This report was first published in Newsletter 126, August 2015.
Dr John Versey gave a fascinating illustrated talk, to a packed audience which included the Mayor of Harpenden (Councillor Brian Ellis), that sought to unravel the mystery and intrigue of the Dreyfus Affair.
The Dreyfus affair was a political scandal that rocked France from its beginning in 1894 until it was resolved in 1906. It began with the conviction on charges of treason of Captain Alfred Dreyfus a young artillery officer whose credibility was not helped by the fact he was both Jewish and from Alsace. Sentenced to life imprisonment after allegedly communicating French military secrets to the German Embassy in Paris, Dreyfus was stripped in public of his military rank and sent to the penal colony of Devils Island off the coast of French Guiana where he spent nearly five years in solitary confinement. His conviction was mainly based on a partly destroyed document obtained from the waste paper basket of the German military attaché bearing handwriting claimed to be his.
Evidence came to light in 1896 – primarily through an investigation instigated by Lt Col George Picquart, the new head of counter espionage – identifying a French army major named Ferdinand Esterhazy as the real culprit. This was based on his handwriting linked to the torn document, However, high ranking military officers closed ranks, suppressed the new evidence and a military court unanimously acquitted Esterhazy after a trial lasting only two days. Picquart was transferred to North Africa. The false accusation of Dreyfus and the cover up that followed soon came under scrutiny following newspaper articles and activists putting pressure on the government to reopen the case. Emile Zola’s article ‘J’accuse’ was a catalyst for this.
In 1899 Dreyfus was returned to France for re-trial which resulted in another conviction and a 10 year sentence but he was then given a pardon and set free. Eventually all the accusations against Dreyfus were shown to be baseless. In 1906 Dreyfus was exonerated and reinstated as a major of the French army. He served during the whole of WW1 ending with the rank of lieutenant colonel. He died in 1935.

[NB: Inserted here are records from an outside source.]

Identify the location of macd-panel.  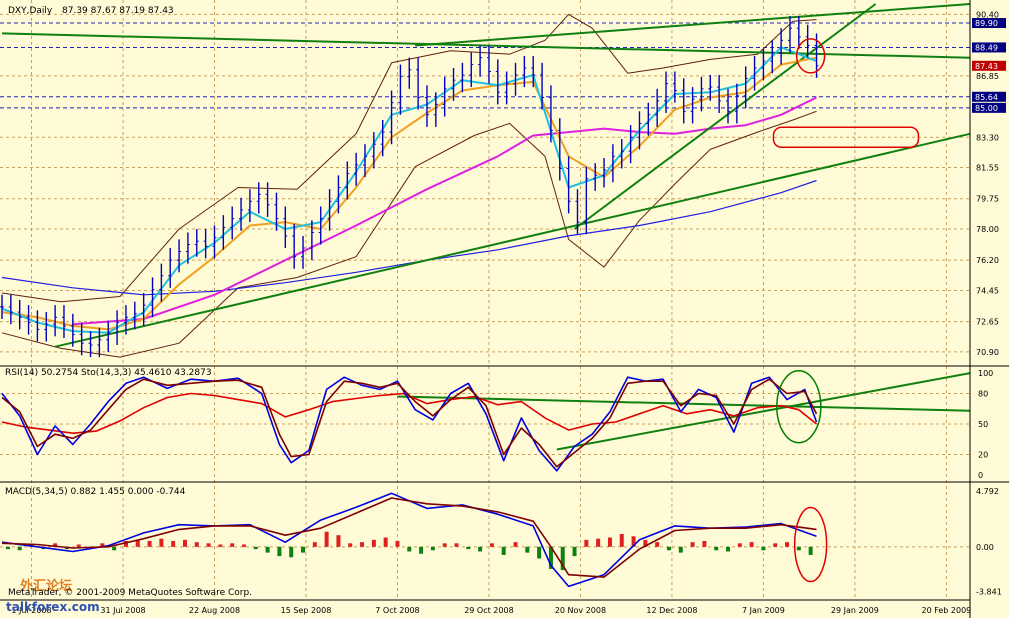
(414, 540).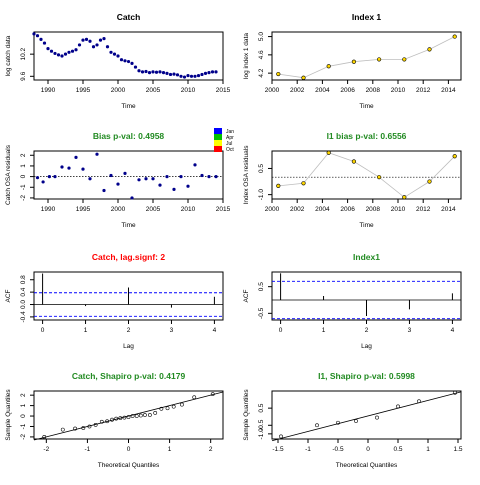 The height and width of the screenshot is (485, 480). I want to click on x-tick-label: 1995, so click(84, 210).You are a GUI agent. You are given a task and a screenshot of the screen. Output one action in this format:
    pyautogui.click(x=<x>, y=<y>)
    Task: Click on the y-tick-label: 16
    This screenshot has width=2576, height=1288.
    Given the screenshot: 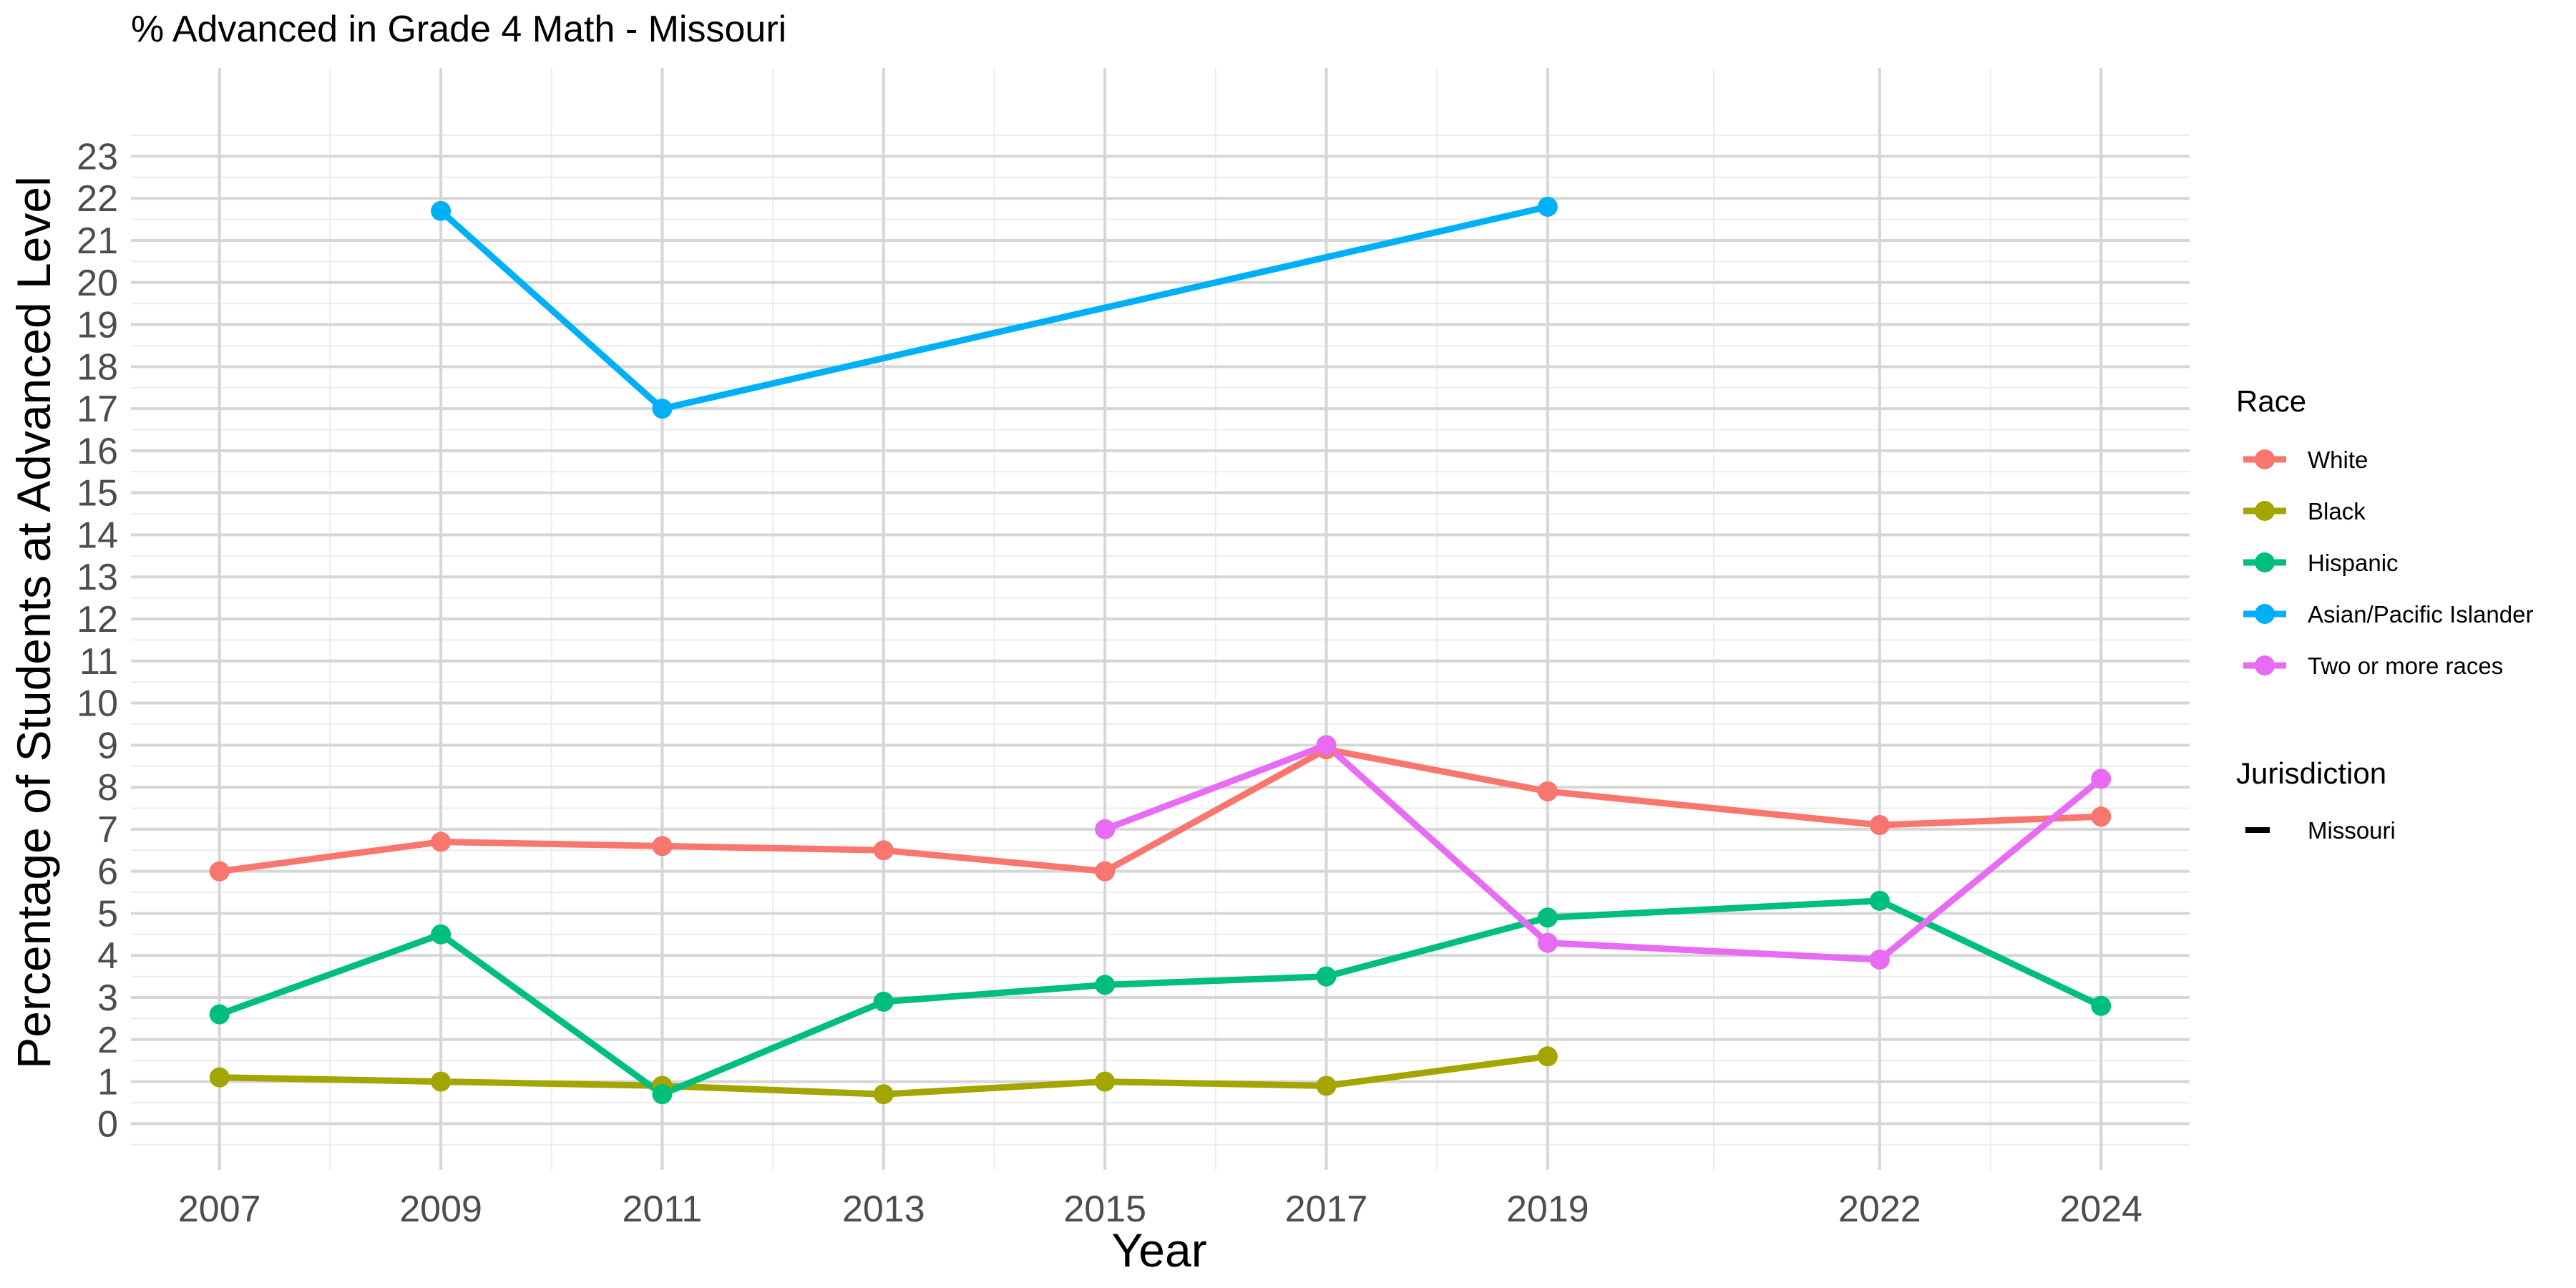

Esterhazy had a shaky start to his career when refused admission to the French military academy in Brittany. However, he joined a Papal guard unit followed by service in the French Foreign Legion and later transferred to the French army rising to the rank of major and serving in the “Statistical Branch” (French military Intelligence). He benefited from legacies to him by his parents and grandparents but his dubious lifestyle soon frittered this away on wine women and song. He then married well benefitting from a 200,000 Franc dowry of which F20,000 was used to purchase a marital chateau outside Paris. The couple had two children. Perhaps predictably the dowry was soon squandered through bad investments and his womanising in Paris.
It was shortly after this that he approached the German Embassy in Paris and offered his services as a spy. Not long after this the torn up hand written document containing military information were discovered. This was the one wrongly attributed to Dreyfus by the military brass in the “Statistical Branch” who later covered up the wrongful conviction of Dreyfus.
Incognito in Harpenden
After many twists and turns Major Esterhazy finally in 1898 confessed to his crimes and left Paris ending up in London the following year where he is said to have lived in Paddington in a house of ill repute. He moved in 1908 to a B & B at 46 Tennyson Road, Harpenden living with “his wife” under the name of Fitzgerald. He later moved to an address in Station Road (The Elms, 140) and then on to “Holmleigh” 21 Milton Road which he had purchased. It was about this time that he changed his name to Count de Voilemont although this title is quite spurious.
He regularly walked his two dogs on Harpenden Common and seemed to enjoy an income from writing or possibly from the French government (a military pension?) and was known to encash money orders at Harpenden Post Office but their precise source is unknown. At the commencement of WW1 he drew attention to himself by criticising the French government.
He died on 21 May 1923 aged 74 and was buried in the grounds of St Nicholas’ Church where his headstone gives his name as “Count de Voilemont” which was the name that appeared on his death certificate. However, the intrigue that surrounded this man continued even after death with an amendment being made on 16 October 1925 to the name on his death certificate to “Ferdinand Esterhazy”.
Dr Versey concluded his talk by referring to the role played by the Salvation Army in seeking the closure of the prison on Devils Island and reporting that a mysterious young French woman appeared in 1994 asking to see the grave. Her final action was to spit on it!